◆ **Description of the task**
Return every item below verbatim, line for line, leaving out the pictures.
----- Exercise input -----
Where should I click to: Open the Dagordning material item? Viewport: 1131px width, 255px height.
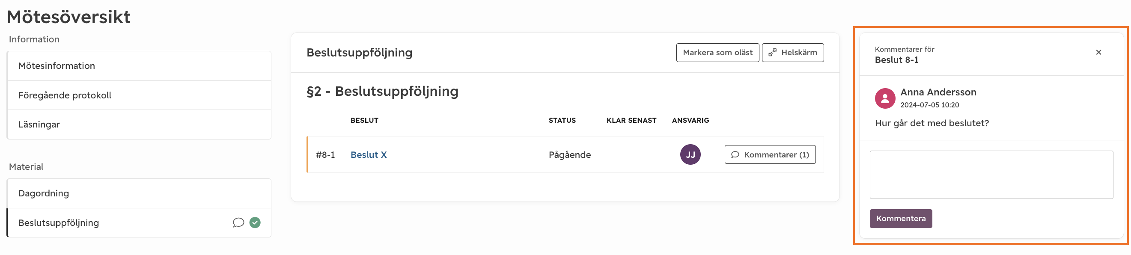[x=139, y=194]
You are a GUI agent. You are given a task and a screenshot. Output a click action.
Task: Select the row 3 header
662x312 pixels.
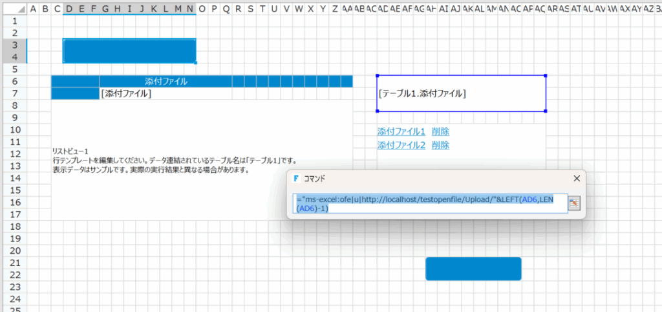[14, 45]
-----
◆ **Exercise solution**
Where should I click to: Open the Dagordning material item? Viewport: 1131px width, 255px height.
[x=139, y=194]
You are a GUI agent. You are given a task and a screenshot. Output a click action.
Task: Select the row 3 header
662x312 pixels.
[14, 45]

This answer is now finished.